Given request
Number the lines of the listing in a list, starting with the line that contains "Where should I click to: Select Add" and going on through the line that contains "coord(42,559)", and omit any blank lines.
((
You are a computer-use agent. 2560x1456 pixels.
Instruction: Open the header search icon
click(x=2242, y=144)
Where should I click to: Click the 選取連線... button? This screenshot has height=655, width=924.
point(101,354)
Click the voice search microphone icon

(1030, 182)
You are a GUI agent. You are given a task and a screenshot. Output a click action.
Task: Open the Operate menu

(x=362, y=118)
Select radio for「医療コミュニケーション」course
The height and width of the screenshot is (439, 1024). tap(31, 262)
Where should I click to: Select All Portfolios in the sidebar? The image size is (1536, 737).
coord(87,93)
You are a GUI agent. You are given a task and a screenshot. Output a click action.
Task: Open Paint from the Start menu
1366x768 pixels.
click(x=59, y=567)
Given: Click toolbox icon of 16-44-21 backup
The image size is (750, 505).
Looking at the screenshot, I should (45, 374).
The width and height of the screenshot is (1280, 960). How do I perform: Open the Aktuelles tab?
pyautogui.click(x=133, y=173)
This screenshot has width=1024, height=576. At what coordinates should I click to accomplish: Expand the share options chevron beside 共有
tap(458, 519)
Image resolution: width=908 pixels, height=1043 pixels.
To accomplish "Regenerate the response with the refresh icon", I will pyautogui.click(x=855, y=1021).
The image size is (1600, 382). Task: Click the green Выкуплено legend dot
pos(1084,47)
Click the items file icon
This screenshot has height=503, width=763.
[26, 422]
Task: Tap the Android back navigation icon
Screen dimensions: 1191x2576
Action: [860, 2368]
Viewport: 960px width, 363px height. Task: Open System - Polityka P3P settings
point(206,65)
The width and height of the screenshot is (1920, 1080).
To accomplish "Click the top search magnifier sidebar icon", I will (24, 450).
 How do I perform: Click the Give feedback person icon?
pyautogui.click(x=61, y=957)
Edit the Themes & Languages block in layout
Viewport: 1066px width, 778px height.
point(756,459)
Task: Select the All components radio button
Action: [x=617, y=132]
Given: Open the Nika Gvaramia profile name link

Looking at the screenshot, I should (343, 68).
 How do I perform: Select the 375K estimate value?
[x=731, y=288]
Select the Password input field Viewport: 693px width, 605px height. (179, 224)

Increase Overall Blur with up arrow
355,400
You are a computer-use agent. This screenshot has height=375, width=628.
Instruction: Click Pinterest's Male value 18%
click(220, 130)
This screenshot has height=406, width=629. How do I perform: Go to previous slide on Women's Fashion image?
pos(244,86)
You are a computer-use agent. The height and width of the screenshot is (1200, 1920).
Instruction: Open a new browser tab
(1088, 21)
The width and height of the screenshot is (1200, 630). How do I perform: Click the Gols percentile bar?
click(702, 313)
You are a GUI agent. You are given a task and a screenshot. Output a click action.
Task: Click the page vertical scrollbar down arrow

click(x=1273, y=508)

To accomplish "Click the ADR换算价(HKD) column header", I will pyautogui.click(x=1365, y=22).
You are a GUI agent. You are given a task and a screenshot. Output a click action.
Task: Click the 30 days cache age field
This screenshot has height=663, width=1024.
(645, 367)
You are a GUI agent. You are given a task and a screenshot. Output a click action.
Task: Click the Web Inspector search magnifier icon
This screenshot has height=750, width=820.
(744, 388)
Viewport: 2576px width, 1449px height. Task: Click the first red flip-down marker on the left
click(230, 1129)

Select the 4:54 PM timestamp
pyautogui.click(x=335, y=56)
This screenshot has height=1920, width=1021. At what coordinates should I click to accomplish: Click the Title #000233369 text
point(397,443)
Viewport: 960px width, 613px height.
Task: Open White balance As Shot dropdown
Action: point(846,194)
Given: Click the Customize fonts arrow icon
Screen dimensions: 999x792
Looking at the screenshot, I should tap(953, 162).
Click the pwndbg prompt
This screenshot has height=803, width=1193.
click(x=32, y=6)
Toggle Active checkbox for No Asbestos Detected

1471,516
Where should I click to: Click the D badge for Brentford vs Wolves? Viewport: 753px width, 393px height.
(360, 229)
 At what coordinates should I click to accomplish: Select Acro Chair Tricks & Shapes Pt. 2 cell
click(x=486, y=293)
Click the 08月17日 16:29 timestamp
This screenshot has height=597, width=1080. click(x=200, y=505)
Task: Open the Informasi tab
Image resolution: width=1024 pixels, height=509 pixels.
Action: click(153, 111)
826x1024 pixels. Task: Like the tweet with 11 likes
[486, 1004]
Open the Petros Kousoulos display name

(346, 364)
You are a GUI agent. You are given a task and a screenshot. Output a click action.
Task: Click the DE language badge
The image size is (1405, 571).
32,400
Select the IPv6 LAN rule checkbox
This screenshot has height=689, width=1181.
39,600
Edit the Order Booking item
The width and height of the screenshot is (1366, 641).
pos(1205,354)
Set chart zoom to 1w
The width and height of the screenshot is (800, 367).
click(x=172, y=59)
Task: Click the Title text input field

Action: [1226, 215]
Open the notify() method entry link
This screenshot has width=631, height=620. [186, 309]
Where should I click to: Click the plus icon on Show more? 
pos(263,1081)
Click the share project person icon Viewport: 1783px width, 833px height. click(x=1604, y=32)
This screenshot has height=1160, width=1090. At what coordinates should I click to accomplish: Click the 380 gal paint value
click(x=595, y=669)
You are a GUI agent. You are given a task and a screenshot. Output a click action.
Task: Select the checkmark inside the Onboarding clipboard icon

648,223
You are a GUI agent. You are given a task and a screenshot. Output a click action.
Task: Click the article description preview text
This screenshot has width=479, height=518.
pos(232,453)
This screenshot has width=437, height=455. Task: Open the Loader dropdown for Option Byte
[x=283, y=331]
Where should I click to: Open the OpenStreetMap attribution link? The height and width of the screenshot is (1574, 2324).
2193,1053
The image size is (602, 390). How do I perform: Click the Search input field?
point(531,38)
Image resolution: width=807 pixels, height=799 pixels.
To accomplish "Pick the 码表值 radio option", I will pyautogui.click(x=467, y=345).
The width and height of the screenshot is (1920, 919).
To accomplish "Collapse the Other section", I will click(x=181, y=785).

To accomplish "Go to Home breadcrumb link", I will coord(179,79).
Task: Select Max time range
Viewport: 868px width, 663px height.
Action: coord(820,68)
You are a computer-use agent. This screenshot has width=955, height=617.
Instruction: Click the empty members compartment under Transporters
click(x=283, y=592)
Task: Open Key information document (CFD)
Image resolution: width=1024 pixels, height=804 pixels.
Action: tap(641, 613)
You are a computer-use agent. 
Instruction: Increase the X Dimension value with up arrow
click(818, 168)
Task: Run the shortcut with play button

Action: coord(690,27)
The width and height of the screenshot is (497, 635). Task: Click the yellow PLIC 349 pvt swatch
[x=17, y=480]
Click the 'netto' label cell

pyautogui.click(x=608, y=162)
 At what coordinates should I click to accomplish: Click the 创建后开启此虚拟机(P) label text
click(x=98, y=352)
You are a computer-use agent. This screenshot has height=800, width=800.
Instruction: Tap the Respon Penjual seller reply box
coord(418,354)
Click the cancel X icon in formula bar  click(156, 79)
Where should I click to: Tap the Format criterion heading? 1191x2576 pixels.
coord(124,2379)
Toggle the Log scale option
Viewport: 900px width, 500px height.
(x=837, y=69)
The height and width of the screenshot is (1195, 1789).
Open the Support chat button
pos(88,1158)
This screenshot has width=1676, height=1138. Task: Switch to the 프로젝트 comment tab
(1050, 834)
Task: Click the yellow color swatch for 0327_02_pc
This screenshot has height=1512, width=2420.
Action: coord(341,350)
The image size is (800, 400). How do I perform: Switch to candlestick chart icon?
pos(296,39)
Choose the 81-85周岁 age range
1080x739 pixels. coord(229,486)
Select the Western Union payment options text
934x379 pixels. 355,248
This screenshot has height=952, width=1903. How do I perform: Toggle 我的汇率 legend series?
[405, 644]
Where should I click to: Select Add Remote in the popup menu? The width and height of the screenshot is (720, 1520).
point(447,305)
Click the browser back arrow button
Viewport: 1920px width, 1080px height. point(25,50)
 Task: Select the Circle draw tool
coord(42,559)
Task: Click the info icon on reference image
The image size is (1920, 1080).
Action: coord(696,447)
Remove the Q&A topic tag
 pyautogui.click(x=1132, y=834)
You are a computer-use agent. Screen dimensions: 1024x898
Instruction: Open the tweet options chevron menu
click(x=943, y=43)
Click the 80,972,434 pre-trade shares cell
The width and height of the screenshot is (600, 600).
))
Final result
1. Where should I click to: Select Add Remote in the popup menu? The width and height of the screenshot is (720, 1520).
2. point(447,305)
3. Click the browser back arrow button
4. Viewport: 1920px width, 1080px height. point(25,50)
5.  Task: Select the Circle draw tool
6. coord(42,559)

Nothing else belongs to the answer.